TASK GOAL: Copy every line of the entries that includes the word "computer".

Saved data entries:
++++++
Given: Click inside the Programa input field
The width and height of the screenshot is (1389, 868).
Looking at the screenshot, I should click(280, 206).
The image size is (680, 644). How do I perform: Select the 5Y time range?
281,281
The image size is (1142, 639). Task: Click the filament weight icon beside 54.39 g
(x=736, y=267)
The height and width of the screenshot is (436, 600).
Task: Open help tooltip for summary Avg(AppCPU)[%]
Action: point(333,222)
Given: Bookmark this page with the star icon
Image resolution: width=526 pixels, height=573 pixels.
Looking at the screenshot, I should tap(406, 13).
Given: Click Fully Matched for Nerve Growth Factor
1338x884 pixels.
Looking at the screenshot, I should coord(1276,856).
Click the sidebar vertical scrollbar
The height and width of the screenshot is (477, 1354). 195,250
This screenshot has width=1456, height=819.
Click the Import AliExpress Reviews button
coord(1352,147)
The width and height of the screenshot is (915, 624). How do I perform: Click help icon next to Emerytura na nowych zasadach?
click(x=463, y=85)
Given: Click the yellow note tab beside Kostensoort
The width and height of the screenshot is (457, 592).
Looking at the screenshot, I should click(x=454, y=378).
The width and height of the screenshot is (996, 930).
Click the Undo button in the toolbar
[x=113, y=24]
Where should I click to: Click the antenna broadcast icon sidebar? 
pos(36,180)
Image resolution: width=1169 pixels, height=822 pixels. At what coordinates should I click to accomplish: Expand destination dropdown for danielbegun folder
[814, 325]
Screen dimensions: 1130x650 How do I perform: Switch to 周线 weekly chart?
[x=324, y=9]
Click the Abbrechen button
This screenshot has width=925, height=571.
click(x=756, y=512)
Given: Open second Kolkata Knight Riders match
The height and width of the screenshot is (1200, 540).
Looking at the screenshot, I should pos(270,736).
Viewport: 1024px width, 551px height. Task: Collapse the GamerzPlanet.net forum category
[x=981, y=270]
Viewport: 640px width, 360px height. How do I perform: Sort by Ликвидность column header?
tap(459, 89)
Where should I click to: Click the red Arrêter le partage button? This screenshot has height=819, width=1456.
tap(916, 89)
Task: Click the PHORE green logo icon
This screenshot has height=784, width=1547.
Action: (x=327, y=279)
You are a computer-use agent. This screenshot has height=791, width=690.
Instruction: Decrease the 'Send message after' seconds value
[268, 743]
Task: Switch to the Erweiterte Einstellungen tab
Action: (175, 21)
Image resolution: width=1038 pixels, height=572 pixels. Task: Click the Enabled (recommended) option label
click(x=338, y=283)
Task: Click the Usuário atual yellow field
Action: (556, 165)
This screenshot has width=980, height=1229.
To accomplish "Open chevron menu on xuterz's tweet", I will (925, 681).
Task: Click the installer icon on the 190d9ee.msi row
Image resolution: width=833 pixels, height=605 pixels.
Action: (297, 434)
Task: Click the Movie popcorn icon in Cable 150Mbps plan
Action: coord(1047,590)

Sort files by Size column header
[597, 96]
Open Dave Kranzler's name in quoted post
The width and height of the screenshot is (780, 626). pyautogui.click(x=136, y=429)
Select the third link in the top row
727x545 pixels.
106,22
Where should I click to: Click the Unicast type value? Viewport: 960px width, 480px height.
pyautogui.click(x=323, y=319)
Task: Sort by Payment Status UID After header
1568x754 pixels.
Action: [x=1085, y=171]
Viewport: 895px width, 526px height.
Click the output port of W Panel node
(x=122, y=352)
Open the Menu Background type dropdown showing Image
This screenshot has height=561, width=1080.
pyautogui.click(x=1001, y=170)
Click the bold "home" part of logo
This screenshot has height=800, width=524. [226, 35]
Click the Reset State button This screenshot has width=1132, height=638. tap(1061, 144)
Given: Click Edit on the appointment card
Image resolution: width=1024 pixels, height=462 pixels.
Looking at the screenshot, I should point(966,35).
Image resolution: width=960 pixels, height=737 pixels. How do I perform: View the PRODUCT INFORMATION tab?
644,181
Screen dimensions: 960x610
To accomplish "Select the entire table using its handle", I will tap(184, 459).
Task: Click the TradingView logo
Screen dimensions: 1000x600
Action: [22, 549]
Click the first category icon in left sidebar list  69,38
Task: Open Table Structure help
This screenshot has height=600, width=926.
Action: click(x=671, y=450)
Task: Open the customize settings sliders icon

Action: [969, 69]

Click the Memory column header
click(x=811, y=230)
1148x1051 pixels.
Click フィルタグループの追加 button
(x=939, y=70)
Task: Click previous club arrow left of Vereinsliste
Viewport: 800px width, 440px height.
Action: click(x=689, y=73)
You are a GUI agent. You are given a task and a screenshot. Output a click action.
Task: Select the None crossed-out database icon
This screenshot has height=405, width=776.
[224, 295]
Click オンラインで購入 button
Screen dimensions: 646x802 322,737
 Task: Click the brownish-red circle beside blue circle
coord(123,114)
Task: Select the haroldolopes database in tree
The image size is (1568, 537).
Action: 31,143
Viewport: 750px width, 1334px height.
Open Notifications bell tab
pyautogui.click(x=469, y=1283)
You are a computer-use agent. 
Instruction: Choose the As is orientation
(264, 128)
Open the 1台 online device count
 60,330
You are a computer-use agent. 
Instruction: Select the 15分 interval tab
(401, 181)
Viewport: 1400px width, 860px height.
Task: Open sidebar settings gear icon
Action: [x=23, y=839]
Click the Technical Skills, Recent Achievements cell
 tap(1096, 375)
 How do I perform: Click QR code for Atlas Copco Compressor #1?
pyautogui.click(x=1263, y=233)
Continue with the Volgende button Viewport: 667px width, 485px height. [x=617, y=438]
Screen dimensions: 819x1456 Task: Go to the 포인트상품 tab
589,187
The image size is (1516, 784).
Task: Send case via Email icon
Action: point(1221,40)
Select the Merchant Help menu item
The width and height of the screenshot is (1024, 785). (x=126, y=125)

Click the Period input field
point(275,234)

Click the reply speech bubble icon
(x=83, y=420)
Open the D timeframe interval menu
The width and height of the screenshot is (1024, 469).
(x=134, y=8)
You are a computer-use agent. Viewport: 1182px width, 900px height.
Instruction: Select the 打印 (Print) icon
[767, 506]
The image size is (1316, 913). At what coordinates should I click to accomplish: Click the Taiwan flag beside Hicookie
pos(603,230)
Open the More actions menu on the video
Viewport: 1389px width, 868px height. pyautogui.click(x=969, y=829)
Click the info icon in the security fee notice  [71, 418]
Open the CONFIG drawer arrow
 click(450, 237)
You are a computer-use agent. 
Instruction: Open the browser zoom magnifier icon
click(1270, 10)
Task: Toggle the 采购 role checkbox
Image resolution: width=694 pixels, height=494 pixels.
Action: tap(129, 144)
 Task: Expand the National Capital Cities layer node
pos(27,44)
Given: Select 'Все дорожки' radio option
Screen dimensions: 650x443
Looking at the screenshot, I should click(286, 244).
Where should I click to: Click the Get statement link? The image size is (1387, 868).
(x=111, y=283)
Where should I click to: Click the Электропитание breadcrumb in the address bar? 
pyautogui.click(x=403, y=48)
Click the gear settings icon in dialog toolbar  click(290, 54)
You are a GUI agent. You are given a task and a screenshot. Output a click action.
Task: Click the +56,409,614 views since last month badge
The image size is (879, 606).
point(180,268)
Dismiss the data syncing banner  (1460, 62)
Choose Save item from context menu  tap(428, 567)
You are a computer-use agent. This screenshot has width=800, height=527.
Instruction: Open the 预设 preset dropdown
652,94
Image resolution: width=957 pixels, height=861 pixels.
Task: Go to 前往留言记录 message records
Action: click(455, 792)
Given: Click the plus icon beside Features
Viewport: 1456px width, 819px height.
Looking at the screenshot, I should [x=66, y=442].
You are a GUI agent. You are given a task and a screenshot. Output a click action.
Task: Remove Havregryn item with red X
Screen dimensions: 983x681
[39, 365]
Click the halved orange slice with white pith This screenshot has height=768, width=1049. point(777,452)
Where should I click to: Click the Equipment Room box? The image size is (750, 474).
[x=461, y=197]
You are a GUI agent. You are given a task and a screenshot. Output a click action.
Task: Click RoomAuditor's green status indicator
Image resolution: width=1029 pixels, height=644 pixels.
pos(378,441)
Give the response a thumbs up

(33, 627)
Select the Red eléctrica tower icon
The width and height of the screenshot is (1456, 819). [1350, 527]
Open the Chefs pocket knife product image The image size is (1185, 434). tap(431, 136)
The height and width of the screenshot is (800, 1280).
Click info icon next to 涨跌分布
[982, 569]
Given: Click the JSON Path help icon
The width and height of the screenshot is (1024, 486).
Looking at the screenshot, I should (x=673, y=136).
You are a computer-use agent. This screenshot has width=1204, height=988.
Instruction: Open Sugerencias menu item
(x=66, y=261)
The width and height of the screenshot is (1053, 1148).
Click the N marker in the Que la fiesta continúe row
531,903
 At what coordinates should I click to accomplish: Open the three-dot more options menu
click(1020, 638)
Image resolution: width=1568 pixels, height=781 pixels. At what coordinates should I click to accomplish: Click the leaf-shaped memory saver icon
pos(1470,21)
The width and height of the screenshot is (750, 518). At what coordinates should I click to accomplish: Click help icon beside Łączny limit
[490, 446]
++++++
RESULT OF THE EXERCISE:
You are a computer-use agent. This screenshot has height=791, width=690.
You are a computer-use agent. 
You are a computer-use agent. 
You are a computer-use agent. Viewport: 1182px width, 900px height.
You are a computer-use agent. 
You are a computer-use agent. This screenshot has width=800, height=527.
You are a computer-use agent. This screenshot has width=1204, height=988.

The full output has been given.